In order to know when data moves from the speed layer to the batch layer (and is therefore indexed), the data life cycle must be defined in the DataLifeCyclePolicy bean:

<bean id="partitionedDataLifecyclePolicy" class="com.gigaspaces.analytics_xtreme.DataLifecyclePolicyFactoryBean">
        <property name="typeName" value="model.Person"/>
        <property name="speedPeriod" value="pt5h"/>
        <property name="timeColumn" value="joinDate"/>
        <property name="batchDataSource" ref="ax-datasource"/>
        <property name="batchDataTarget" ref="ax-datatarget"/>
        <property name="mutabilityPeriod" value="pt4h50m"/>
        <property name="batchFeedInterval" value="pt60s"/>
        <property name="evictionPollingInterval" value="pt10m"/>
        <property name="evictionBuffer" value="pt10m"/>
        <property name="timeFormat" value="yyyy-MM-dd HH:mm:ss"/>
        <property name="batchIndexSpaceName" value="batchIndex"/>
        <property name="batchIndexPolicies">
            <list>
                <ref bean="basicIndexPolicy"/>
                <ref bean="rangeIndexPolicy"/>
            </list>
        </property>
    </bean>

Running Queries on the Data

In order to define a query to run on the data, we can assume that today's date is 2019-10-01 17:00, and that the batch layer contains the following data entries.

ID Name Country City Age Salary JoinDate
1 John England London 22 7000 2019-10-01 09:05
2 John England Brighton 45 12000 2019-10-01 09:40
3 David France Paris 30 9500 2019-10-01 11:05
4 William France Marseille 30 5550 2019-10-01 11:33

The index for the Name column is:

Index Value Time Slice Partitions
John 2019-10-01 09:00 (England,London) , (England,Brighton)
David 2019-10-01 11:00 (France,Paris)
William 2019-10-01 11:00 (France,Marseille)

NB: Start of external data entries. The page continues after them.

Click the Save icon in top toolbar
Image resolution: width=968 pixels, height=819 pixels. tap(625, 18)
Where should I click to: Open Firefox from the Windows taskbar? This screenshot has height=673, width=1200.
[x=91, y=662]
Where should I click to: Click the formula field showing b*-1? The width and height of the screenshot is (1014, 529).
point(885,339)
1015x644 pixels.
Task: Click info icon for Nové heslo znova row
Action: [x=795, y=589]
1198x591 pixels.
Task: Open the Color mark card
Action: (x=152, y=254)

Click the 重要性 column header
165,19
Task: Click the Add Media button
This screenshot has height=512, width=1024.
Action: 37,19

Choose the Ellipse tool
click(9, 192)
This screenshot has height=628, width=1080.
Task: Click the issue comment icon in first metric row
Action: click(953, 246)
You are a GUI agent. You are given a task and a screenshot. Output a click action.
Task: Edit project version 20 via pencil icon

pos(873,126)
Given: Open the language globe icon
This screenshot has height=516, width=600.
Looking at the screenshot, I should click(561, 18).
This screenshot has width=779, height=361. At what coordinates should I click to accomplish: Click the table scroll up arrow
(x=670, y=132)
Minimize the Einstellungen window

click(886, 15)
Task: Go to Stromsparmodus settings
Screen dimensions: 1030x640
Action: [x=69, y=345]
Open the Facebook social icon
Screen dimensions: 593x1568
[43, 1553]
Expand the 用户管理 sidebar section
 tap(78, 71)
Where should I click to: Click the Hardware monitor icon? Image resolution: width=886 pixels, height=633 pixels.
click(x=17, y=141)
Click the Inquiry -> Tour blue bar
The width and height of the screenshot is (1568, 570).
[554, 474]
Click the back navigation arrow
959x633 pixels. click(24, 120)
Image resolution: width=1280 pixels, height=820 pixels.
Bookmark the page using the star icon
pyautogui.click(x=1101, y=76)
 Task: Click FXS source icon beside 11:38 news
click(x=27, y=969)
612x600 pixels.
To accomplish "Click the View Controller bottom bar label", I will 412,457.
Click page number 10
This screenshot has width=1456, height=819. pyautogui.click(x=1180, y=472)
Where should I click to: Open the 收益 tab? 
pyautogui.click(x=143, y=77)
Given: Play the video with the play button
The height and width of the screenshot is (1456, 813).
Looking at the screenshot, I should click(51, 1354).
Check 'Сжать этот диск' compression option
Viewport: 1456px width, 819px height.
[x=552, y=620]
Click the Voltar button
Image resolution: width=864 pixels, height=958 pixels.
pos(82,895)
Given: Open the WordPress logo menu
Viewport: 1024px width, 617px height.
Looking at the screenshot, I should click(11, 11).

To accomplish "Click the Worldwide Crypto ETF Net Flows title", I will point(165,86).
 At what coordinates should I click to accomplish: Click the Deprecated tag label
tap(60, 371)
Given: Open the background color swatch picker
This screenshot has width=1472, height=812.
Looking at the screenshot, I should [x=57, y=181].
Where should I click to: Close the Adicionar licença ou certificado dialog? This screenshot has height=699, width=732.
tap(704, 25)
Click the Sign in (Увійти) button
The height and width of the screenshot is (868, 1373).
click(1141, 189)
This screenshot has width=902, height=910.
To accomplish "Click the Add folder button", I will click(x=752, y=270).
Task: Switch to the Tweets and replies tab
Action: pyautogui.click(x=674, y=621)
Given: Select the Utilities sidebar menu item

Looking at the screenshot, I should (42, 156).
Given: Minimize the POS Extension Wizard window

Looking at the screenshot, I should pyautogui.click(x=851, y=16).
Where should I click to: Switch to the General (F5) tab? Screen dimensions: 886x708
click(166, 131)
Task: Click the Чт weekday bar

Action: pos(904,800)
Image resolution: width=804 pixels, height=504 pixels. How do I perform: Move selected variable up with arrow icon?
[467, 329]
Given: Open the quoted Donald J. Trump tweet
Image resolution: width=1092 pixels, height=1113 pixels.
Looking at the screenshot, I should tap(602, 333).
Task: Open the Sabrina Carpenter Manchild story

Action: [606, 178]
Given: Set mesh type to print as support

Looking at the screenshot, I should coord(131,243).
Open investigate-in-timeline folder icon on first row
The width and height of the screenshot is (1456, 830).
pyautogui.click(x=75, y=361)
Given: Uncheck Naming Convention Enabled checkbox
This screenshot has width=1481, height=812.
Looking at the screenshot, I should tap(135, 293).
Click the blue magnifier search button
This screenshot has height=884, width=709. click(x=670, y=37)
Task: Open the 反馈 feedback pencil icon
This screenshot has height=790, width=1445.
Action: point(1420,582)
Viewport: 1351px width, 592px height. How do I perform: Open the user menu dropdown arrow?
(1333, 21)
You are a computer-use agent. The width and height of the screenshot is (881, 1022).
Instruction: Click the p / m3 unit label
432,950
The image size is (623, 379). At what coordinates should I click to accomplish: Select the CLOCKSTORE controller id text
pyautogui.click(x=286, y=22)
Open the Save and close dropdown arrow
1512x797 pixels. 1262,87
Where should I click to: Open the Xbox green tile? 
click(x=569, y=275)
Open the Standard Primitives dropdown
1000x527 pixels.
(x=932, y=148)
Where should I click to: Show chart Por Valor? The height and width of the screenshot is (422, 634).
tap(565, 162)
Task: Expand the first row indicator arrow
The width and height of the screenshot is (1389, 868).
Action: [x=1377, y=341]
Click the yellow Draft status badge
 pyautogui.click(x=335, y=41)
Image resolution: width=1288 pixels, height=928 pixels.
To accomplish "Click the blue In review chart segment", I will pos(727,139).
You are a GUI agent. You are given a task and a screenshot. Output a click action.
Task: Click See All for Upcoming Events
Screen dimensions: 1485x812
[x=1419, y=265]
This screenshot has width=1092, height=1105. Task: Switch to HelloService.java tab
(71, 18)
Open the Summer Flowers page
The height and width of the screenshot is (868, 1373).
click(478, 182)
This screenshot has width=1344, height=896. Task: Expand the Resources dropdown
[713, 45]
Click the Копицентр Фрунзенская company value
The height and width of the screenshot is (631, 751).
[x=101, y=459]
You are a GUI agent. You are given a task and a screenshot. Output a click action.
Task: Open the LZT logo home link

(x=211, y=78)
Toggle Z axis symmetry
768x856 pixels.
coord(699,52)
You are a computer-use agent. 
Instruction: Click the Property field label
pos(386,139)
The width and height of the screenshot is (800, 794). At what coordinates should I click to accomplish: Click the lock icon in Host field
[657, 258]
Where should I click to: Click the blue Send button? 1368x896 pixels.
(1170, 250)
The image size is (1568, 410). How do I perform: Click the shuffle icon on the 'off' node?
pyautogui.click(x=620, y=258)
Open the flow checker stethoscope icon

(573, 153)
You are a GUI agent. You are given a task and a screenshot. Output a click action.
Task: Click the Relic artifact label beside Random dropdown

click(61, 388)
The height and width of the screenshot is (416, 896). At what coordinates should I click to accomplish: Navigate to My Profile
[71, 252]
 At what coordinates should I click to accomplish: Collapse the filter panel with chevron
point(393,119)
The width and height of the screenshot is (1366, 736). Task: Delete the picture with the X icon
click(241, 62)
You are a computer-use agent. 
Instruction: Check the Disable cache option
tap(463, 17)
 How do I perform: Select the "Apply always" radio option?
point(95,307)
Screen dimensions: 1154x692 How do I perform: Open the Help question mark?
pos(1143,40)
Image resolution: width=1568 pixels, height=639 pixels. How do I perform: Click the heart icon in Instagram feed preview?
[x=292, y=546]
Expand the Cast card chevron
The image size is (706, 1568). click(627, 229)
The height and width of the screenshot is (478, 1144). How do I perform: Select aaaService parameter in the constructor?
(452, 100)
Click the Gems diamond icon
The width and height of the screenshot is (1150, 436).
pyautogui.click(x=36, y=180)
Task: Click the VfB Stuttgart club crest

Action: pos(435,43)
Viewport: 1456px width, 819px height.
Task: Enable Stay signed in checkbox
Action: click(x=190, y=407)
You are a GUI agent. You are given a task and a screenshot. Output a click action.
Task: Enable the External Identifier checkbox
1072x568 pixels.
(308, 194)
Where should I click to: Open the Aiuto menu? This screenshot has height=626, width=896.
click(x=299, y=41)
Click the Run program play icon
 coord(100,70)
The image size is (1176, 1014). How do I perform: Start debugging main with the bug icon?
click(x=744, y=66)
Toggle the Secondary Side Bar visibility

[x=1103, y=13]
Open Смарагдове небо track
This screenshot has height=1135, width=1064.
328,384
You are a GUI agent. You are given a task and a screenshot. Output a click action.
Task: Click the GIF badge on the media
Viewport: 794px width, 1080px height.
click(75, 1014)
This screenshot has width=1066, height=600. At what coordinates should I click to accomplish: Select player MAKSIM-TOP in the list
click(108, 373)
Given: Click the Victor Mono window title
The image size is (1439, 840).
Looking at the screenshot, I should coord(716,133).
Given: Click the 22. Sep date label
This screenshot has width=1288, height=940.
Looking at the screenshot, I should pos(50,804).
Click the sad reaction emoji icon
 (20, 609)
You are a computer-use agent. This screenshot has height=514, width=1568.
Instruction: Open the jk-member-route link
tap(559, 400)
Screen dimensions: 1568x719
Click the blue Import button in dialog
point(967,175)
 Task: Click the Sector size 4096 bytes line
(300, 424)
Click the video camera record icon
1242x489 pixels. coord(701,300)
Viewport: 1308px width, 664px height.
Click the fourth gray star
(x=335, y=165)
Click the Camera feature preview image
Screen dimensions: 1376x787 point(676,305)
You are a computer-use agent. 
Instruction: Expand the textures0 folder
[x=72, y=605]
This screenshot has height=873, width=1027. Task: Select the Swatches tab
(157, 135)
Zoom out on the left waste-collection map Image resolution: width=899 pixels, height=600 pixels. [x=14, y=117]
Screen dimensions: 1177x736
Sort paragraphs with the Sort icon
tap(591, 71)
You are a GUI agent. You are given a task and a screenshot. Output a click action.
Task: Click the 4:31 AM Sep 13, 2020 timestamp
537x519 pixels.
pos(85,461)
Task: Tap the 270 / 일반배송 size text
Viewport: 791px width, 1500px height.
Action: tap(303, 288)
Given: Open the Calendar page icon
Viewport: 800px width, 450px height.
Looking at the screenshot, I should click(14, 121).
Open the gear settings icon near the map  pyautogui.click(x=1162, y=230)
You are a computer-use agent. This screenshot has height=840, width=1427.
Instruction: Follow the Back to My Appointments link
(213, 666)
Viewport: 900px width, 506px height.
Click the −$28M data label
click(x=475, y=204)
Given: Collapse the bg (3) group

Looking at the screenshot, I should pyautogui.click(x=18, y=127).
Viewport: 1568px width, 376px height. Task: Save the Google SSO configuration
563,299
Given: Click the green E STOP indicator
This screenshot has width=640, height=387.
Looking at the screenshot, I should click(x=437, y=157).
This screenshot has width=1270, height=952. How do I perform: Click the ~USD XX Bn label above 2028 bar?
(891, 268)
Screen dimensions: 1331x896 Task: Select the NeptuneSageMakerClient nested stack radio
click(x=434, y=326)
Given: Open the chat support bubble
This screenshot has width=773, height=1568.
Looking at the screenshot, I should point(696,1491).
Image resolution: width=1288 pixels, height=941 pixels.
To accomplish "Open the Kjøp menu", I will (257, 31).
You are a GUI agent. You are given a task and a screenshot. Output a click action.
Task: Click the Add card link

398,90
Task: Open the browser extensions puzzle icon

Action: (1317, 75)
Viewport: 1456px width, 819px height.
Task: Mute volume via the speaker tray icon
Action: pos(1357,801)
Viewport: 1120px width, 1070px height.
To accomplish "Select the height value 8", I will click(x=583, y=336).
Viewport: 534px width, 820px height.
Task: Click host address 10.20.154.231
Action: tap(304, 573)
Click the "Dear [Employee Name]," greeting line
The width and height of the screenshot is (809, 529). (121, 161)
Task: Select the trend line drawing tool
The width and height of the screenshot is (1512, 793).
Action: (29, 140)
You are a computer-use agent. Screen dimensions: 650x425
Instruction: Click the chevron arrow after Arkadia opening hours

The index for the Age column is:

Index Value Time Slice Partitions
22 2019-10-01 09:00 (England,London)
45 2019-10-01 09:30 (England,Brighton)
30 2019-10-01 11:00 (France,Paris)
2019-10-01 11:30 (France,Marseille)

First we can run the following query:

SELECT * FROM Person WHERE name = ‘John’ AND joinDate > 2019-10-01 07:00

InsightEdge verifies that it matches the batch index definitions, and the query is modified as follows:

SELECT * FROM Person WHERE (name = ‘John’ AND ((country = ‘England’ AND city = ‘London’) OR (country = ‘England’ AND city = ‘Brighton’)) AND joinDate > 2019-10-01 03:00

The following results are returned:

ID Name Country City Age Salary JoinDate
1 John England London 22 7000 2019-10-01 09:05
2 John England Brighton 45 12000 2019-10-01 09:40

Next, we can run another query:

SELECT * FROM Person WHERE age > 25 AND joinDate > 2019-10-01 07:00

InsightEdge verifies that it matches the batch index definitions, and the query is modified as follows:

SELECT * FROM Person WHERE (age > 25 AND ((country = ‘England’ AND city = ‘Brighton’) OR (country = ‘France’ AND city = ‘Paris’) OR (country = ‘France’ AND city = ‘Marseille’)) AND joinDate > 2019-10-01 07:00

The following results are returned:

ID Name Country City Age Salary JoinDate
2 John England Brighton 45 12000 2019-10-01 09:40
3 David France Paris 30 9500 2019-10-01 11:05
4 William France Marseille 30 5550 2019-10-01 11:33

Limitations

AnalyticsXtreme batch indexing has the following limitations:

  • JOIN queries are not supported.
  • Hive tables that are bucketed ("bucket by") are not supported.